An endorsement from England has only reinforced the belief of Rugby Australia it will mount a compelling case to stage the 2027 Rugby World Cup.
It's still two years until the host nation for the 11th global tournament is unveiled but RA officials believe the signs are good it can pull together a successful bid.
Head of professional rugby Anthony French was buoyed by comments from Rugby Football Union chief executive Bill Sweeney, who championed voting for Australia in late 2021.
Sweeney said in a BBC interview it was important Australia remain a strong rugby stronghold and it would benefit from the financial windfall that historically accompanies hosting rights.
French said while there was water to flow under the bridge, the support was gratifying and only served to bolster the strength of the bid project he is leading.

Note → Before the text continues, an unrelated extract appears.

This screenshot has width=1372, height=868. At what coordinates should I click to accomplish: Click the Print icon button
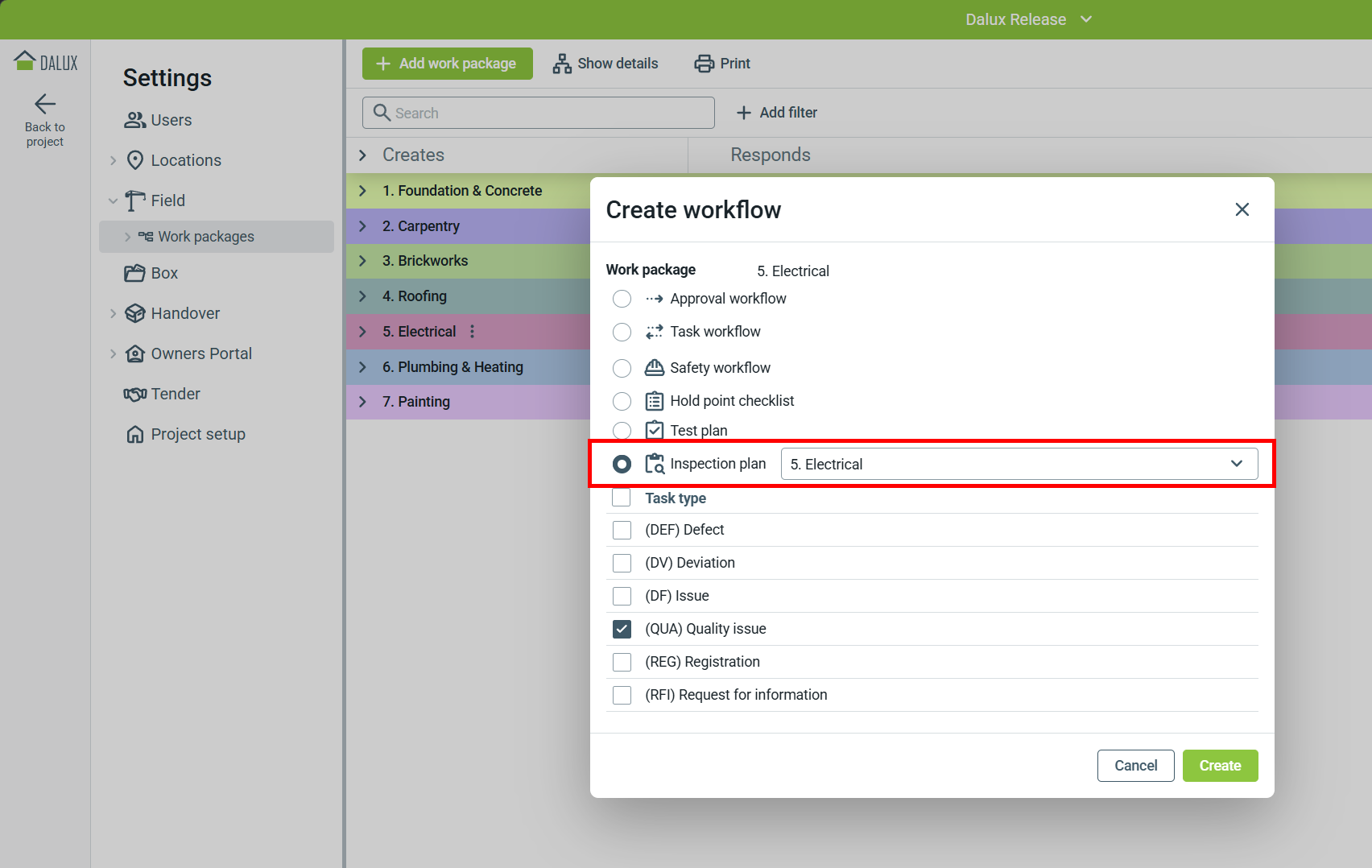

"Obviously there's a whole process to run through ...(but) we obviously welcome those types of comments," he told AAP.
"It's a recognition of Australia's place in the world game and what we can do, what hosting a World Cup would provide for the country and how it would serve the broader (Asia-Pacific) region as well."
Exchanges with World Rugby officials during the recent World Cup in Japan had been positive, he added, along with the presence of federal and state government representatives.
While the bid process was at a foundation phase, French was confident it would hit full steam in the middle of next year, with RA convinced a 2027 event is perfectly timed.
The British and Irish Lions are scheduled to tour two years earlier while a spate of construction and redevelopment at numerous rugby venues in Australia was a major selling point.
World Rugby plans to announce the 2027 and 2031 hosts simultaneously.
Logic dictates that an established rugby nation - and one from the southern hemisphere - will stage the first of them off a shorter six-year runway while an emerging nation would have a 10-year lead-up.
All the signs point towards a United States-hosted event in 2031, similar to tier-two Japan getting a decade to prepare for this year.
French said the economics of hosting a World Cup are undeniably positive while there is an expectation rugby would spike in Australia for an extended six-year period.
"The legacy starts the day after you awarded a World Cup," he said.
"Hopefully it would be a real shot in the arm for the game, a real point of difference to our rival codes.
"You're giving young men, who might be 16, 17, 18, a real option to stay in the game because in six years' time they could put on the gold jumper to play in front of a home crowd in the World Cup."